### Records provided
>>>>
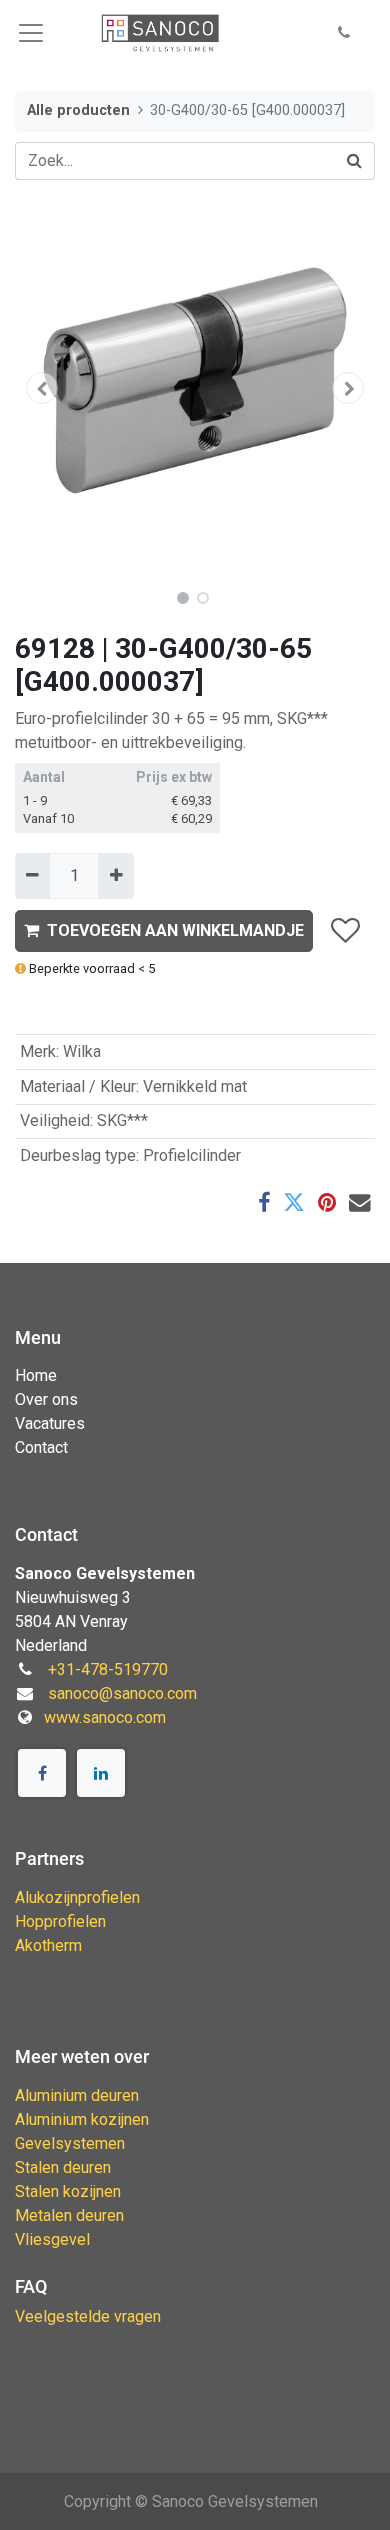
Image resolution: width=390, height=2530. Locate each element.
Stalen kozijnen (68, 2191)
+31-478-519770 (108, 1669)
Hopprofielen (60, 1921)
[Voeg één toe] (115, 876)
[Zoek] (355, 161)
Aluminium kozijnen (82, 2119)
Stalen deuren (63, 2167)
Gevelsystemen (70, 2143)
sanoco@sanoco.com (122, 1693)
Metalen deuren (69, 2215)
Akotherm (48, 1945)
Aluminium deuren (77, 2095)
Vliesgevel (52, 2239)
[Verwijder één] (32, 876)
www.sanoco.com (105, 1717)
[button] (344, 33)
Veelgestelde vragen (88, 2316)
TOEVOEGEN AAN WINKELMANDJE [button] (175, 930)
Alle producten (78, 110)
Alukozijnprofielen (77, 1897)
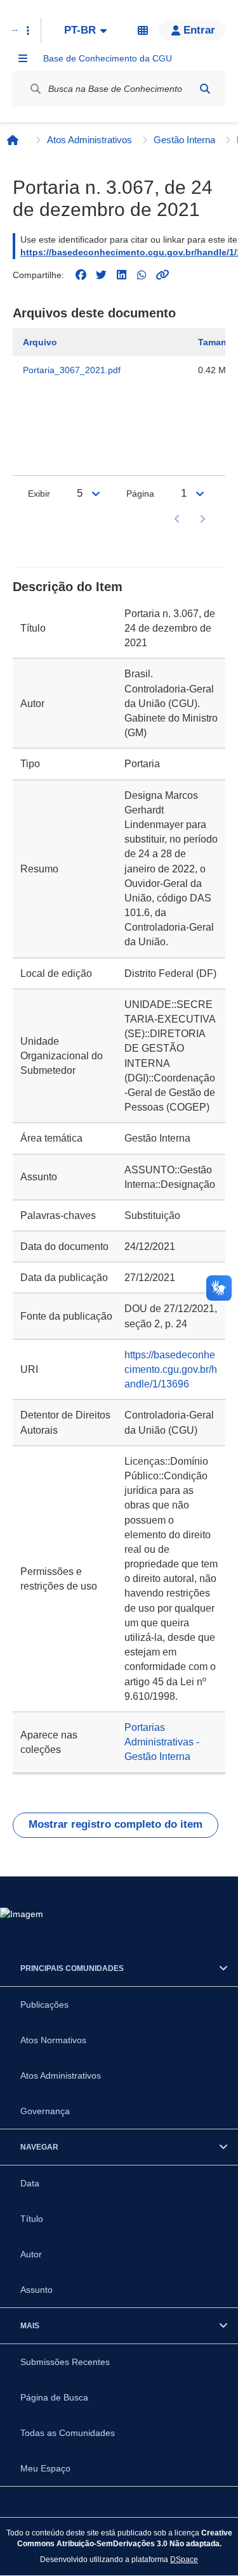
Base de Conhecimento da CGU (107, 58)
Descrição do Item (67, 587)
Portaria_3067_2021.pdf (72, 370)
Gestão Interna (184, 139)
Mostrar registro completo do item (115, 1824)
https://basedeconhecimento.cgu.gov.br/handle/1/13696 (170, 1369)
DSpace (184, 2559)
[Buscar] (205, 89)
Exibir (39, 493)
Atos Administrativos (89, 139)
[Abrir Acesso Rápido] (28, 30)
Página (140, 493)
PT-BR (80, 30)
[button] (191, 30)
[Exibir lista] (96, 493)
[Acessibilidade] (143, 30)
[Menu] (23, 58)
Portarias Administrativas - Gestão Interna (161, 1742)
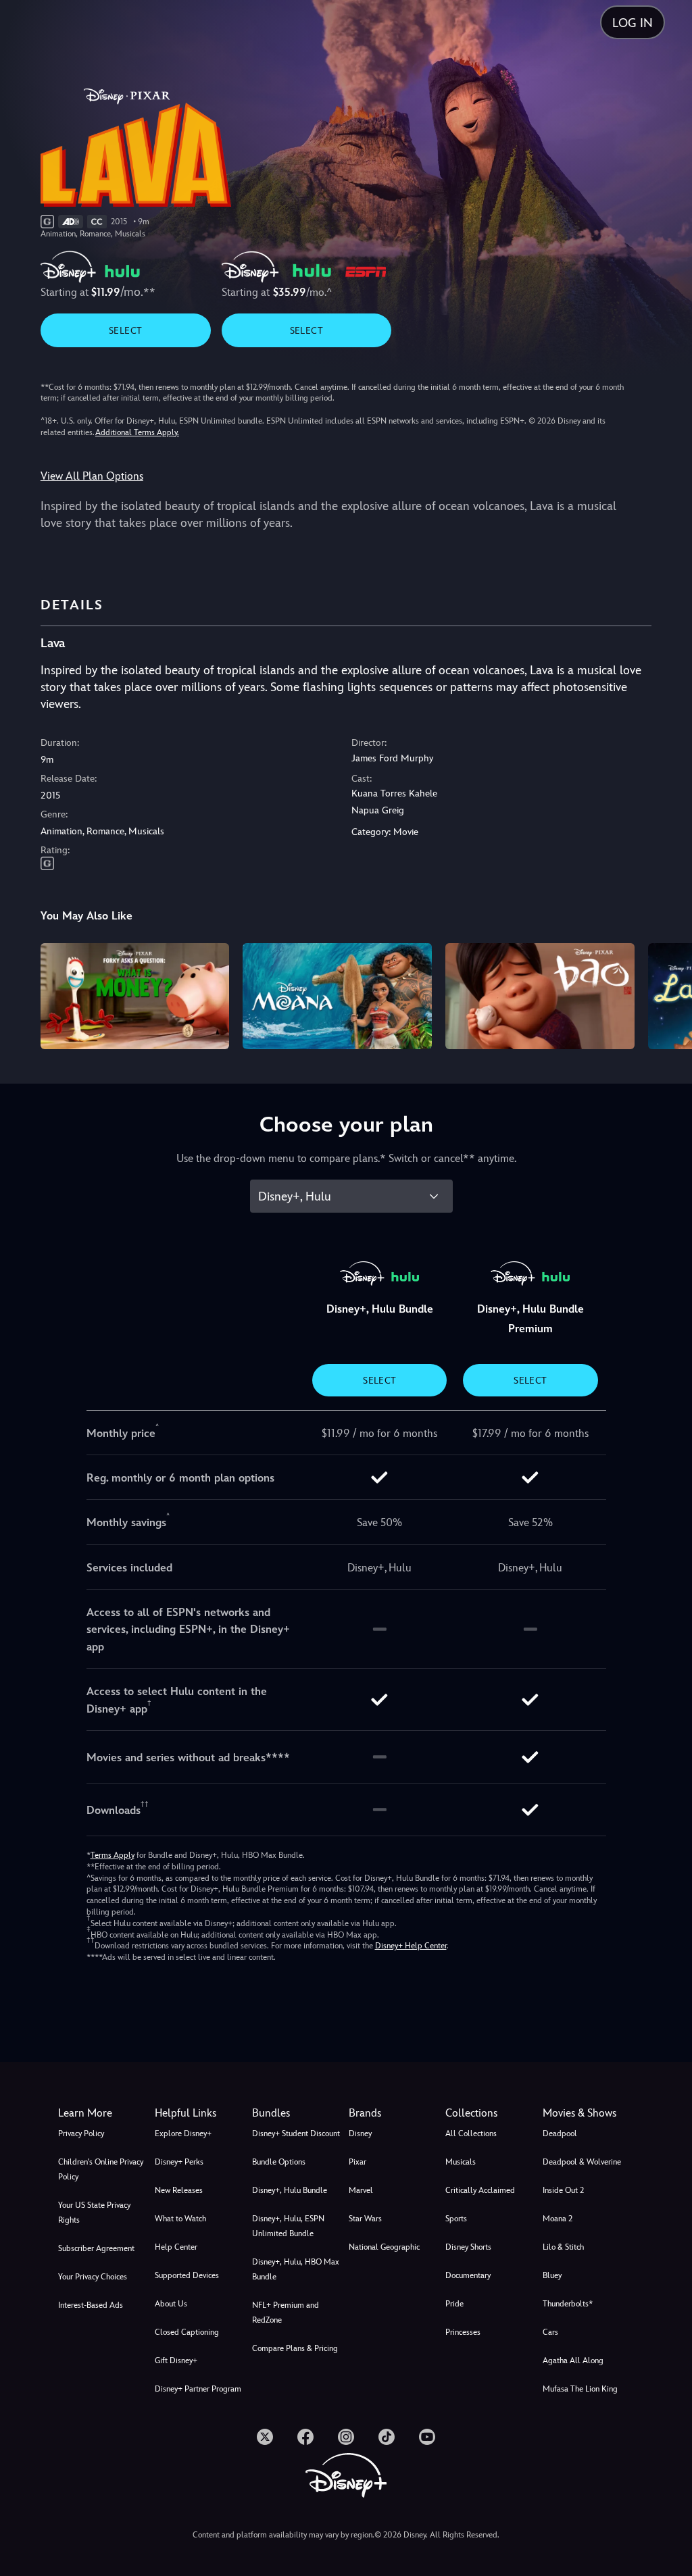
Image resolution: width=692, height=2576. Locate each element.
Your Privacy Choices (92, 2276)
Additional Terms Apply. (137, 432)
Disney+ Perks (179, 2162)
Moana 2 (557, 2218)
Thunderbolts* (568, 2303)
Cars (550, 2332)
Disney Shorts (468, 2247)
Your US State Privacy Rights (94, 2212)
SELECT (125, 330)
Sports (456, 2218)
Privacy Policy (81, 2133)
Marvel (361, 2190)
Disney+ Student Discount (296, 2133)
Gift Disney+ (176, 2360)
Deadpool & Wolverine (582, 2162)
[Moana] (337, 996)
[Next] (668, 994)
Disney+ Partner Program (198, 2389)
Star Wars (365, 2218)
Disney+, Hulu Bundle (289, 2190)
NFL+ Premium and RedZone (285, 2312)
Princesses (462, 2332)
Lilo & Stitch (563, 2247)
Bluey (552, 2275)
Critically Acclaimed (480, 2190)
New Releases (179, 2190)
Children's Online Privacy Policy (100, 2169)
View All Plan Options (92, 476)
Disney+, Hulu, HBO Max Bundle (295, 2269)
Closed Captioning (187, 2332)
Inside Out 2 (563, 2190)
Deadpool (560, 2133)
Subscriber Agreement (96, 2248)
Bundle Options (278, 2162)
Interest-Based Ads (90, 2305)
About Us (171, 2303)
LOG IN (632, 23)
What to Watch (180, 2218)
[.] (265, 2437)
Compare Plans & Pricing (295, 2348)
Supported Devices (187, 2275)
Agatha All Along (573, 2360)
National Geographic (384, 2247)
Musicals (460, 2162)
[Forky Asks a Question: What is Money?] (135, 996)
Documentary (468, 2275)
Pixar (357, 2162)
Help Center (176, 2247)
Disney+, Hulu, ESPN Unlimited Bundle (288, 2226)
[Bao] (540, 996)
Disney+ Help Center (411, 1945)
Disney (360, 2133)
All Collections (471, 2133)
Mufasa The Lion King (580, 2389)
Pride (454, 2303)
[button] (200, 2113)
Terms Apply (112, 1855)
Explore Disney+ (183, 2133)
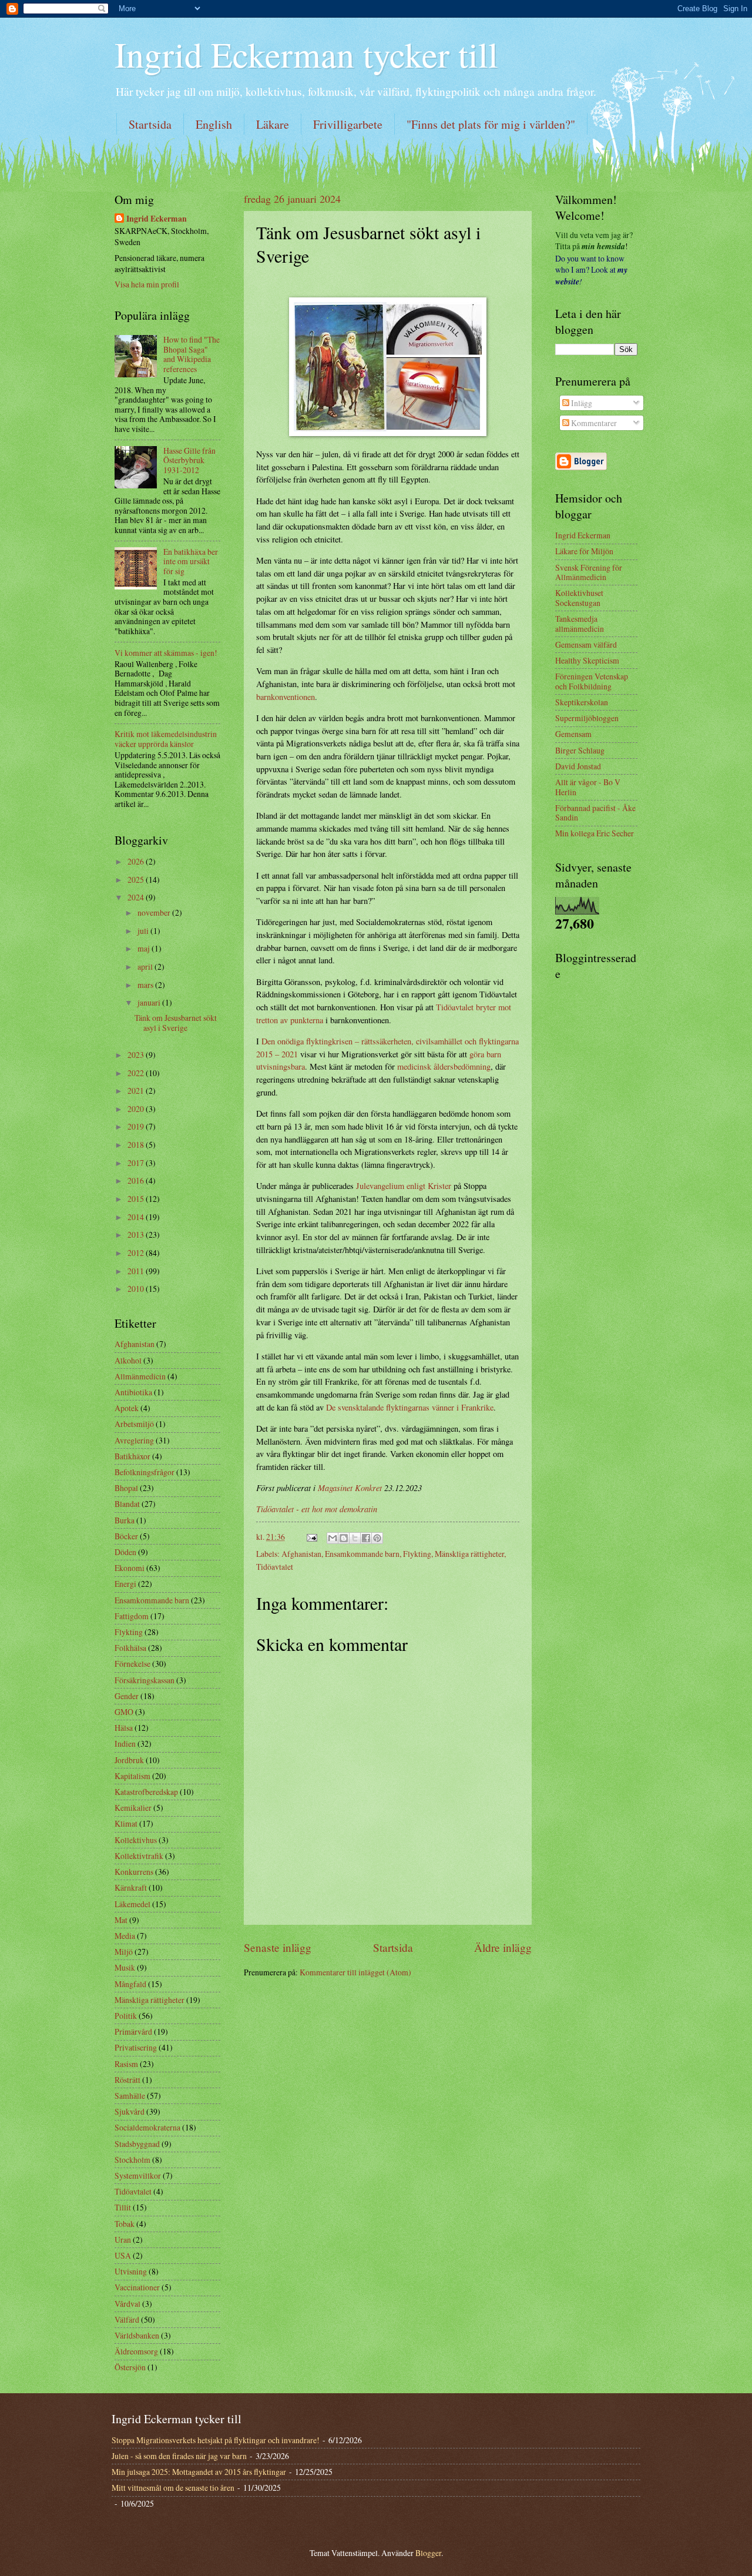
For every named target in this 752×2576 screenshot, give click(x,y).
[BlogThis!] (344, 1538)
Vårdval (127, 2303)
<<<<
### Task item
What you return must be an exact retyping of the lines above starting at the line with "NFL+ Premium and RedZone (285, 2312)" and ending at the line with "Subscriber Agreement (96, 2248)", and nothing besides.

### Answer to this problem
NFL+ Premium and RedZone (285, 2312)
Princesses (462, 2332)
Lilo & Stitch (563, 2247)
Bluey (552, 2275)
Critically Acclaimed (480, 2190)
New Releases (179, 2190)
Children's Online Privacy Policy (100, 2169)
View All Plan Options (92, 476)
Disney+, Hulu, HBO Max Bundle (295, 2269)
Closed Captioning (187, 2332)
Inside Out 2 (563, 2190)
Deadpool (560, 2133)
Subscriber Agreement (96, 2248)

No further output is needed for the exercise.